Problem requirements
Repeat the entries below verbatim, from the line with "Viewport: 1280px width, 706px" to the line with "Looking at the screenshot, I should click(x=625, y=352).", including both of those lines.

──────── Input for this task

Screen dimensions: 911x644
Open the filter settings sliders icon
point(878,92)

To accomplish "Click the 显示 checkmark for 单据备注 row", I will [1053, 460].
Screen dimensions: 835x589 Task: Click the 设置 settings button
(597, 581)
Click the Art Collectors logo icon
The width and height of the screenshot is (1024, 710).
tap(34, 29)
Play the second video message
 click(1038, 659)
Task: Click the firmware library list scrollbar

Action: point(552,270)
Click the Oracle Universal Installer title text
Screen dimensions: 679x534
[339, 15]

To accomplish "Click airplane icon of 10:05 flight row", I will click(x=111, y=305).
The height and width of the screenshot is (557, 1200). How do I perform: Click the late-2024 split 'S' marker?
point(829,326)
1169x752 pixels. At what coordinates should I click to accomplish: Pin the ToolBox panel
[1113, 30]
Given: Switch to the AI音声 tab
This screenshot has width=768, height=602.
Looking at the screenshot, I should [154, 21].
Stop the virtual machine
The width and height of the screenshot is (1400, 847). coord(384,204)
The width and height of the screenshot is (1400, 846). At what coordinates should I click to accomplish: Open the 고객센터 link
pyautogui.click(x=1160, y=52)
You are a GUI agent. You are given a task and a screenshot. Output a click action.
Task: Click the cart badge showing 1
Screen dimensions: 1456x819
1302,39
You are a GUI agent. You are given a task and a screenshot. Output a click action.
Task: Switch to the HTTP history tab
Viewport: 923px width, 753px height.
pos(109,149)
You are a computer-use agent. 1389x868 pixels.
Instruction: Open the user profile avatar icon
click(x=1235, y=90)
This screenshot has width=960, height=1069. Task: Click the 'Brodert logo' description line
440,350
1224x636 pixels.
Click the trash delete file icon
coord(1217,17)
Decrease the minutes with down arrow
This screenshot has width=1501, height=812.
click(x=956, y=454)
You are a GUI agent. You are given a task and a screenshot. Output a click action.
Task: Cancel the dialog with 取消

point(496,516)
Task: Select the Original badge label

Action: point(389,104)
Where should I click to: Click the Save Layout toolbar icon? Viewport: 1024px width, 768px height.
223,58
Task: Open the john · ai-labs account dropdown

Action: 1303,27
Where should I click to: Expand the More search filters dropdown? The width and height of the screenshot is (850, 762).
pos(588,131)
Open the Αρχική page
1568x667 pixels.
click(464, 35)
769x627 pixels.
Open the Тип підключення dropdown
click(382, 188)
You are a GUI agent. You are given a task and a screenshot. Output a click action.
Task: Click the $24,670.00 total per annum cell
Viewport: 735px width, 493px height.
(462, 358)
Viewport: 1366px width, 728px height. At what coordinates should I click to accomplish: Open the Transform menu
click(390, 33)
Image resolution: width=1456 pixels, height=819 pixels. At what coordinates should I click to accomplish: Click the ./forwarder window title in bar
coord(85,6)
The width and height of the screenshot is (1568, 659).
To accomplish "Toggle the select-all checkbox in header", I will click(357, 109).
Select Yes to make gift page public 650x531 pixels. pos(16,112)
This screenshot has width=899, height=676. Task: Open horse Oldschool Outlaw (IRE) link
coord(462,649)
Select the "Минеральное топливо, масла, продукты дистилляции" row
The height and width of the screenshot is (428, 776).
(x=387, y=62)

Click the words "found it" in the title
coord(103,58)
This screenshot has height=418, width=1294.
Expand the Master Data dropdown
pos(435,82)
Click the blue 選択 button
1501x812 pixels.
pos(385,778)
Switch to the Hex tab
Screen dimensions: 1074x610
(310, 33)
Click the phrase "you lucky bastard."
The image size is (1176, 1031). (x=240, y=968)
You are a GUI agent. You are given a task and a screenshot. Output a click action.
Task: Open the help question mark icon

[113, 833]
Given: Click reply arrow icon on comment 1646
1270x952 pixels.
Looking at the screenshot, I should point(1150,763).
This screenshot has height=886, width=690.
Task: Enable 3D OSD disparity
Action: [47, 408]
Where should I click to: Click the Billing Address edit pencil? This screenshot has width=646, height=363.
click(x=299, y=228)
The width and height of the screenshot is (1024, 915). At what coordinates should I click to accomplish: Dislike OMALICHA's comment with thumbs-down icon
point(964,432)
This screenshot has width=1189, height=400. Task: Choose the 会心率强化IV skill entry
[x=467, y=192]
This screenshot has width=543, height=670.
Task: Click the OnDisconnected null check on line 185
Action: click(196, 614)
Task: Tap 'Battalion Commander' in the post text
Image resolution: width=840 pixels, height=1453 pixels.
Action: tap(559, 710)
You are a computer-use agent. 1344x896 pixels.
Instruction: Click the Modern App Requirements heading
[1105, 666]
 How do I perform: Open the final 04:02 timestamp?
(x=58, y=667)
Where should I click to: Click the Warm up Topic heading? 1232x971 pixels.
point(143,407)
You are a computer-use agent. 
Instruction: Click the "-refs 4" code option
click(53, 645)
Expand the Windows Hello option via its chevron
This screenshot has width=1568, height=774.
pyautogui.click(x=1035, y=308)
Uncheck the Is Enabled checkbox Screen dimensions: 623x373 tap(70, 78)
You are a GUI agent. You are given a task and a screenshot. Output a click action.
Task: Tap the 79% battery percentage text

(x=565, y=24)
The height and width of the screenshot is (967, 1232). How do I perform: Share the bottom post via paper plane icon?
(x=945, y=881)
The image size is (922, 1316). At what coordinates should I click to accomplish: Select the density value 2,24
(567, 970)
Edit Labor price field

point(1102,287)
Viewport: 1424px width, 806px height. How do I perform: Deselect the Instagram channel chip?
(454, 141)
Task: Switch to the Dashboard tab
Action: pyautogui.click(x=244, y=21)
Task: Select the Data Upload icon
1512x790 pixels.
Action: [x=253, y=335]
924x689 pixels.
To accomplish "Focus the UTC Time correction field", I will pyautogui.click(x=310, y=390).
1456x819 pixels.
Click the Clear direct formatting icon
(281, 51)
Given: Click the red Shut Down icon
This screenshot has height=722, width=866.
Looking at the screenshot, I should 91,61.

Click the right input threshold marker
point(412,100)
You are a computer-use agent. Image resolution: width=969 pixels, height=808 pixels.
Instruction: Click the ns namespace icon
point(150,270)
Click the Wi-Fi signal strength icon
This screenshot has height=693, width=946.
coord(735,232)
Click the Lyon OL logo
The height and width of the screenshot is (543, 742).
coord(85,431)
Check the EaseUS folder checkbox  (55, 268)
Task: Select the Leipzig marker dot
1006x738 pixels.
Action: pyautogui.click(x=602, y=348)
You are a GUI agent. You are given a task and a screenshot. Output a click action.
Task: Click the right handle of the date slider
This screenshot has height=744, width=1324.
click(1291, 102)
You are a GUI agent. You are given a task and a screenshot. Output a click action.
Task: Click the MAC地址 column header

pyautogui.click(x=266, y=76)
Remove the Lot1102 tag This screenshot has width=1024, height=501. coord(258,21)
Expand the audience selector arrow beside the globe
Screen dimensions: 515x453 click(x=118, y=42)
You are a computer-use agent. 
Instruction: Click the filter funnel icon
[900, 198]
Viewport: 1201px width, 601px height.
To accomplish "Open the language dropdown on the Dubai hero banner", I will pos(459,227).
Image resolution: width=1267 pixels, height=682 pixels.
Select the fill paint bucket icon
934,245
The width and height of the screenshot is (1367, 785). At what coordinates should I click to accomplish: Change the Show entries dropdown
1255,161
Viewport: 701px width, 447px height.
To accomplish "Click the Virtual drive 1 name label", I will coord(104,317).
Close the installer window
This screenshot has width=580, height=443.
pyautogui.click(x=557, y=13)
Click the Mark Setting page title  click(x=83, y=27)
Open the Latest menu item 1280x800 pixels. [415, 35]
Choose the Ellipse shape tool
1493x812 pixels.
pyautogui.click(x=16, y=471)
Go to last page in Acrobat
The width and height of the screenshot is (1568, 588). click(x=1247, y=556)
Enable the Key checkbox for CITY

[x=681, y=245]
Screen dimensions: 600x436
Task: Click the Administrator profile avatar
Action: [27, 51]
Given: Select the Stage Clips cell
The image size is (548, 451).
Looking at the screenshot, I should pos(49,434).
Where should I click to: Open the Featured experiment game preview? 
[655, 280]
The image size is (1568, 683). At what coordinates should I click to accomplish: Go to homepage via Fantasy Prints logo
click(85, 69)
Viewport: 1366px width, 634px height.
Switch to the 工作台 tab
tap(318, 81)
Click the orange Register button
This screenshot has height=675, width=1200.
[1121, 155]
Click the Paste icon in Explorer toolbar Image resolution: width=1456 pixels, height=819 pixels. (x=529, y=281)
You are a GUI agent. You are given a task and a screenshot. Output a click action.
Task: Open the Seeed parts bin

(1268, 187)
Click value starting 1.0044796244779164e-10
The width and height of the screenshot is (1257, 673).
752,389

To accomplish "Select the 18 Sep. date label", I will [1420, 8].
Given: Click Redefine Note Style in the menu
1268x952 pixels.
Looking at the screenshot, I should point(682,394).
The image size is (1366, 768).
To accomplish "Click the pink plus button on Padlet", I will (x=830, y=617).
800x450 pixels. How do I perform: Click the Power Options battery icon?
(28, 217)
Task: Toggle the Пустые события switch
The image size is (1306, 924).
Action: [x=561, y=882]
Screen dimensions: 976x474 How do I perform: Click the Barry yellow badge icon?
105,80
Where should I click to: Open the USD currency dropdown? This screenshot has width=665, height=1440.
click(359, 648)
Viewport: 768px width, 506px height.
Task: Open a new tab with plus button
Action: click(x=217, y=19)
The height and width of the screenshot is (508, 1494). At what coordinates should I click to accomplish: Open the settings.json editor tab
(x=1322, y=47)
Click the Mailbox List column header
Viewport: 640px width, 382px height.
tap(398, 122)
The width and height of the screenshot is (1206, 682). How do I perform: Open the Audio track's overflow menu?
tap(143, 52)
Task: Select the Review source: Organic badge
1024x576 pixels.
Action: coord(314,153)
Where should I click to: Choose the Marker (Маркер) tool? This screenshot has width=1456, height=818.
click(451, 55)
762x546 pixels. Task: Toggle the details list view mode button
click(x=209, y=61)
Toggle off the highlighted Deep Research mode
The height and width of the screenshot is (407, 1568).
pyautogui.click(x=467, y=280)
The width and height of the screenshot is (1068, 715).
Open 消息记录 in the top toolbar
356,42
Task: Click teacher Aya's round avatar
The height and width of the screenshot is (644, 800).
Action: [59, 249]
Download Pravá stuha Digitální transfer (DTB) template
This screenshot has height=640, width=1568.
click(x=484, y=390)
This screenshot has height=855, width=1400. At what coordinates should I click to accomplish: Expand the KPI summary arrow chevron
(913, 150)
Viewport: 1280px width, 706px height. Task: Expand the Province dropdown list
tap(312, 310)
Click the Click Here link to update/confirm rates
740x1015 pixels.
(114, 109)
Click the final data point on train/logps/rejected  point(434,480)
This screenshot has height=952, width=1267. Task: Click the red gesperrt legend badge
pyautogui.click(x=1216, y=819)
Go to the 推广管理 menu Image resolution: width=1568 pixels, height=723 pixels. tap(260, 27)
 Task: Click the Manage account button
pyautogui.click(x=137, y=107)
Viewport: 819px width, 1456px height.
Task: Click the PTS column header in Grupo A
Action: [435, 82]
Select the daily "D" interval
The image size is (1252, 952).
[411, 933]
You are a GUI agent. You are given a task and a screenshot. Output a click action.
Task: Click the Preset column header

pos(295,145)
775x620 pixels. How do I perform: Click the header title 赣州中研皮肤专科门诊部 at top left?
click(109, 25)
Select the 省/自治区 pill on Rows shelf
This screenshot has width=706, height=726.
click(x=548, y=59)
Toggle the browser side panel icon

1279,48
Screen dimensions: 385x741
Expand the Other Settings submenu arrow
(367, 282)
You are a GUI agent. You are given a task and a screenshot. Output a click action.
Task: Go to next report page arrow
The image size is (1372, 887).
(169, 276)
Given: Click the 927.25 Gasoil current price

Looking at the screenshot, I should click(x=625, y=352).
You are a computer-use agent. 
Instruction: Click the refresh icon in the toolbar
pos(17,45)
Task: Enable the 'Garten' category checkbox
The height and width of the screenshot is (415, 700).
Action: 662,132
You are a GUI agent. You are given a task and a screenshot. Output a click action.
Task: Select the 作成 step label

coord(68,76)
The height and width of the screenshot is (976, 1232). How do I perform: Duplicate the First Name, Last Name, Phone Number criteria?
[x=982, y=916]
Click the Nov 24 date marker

────────────────

Final result
Viewport: 1280px width, 706px height. Task: Expand the Province dropdown list
tap(312, 310)
Click the Click Here link to update/confirm rates
740x1015 pixels.
(114, 109)
Click the final data point on train/logps/rejected  point(434,480)
This screenshot has height=952, width=1267. Task: Click the red gesperrt legend badge
pyautogui.click(x=1216, y=819)
Go to the 推广管理 menu Image resolution: width=1568 pixels, height=723 pixels. tap(260, 27)
 Task: Click the Manage account button
pyautogui.click(x=137, y=107)
Viewport: 819px width, 1456px height.
Task: Click the PTS column header in Grupo A
Action: [435, 82]
Select the daily "D" interval
The image size is (1252, 952).
[411, 933]
You are a GUI agent. You are given a task and a screenshot. Output a click action.
Task: Click the Preset column header

pos(295,145)
775x620 pixels. How do I perform: Click the header title 赣州中研皮肤专科门诊部 at top left?
click(109, 25)
Select the 省/自治区 pill on Rows shelf
This screenshot has width=706, height=726.
click(x=548, y=59)
Toggle the browser side panel icon

1279,48
Screen dimensions: 385x741
Expand the Other Settings submenu arrow
(367, 282)
You are a GUI agent. You are given a task and a screenshot. Output a click action.
Task: Go to next report page arrow
The image size is (1372, 887).
(169, 276)
Given: Click the 927.25 Gasoil current price

Looking at the screenshot, I should click(x=625, y=352).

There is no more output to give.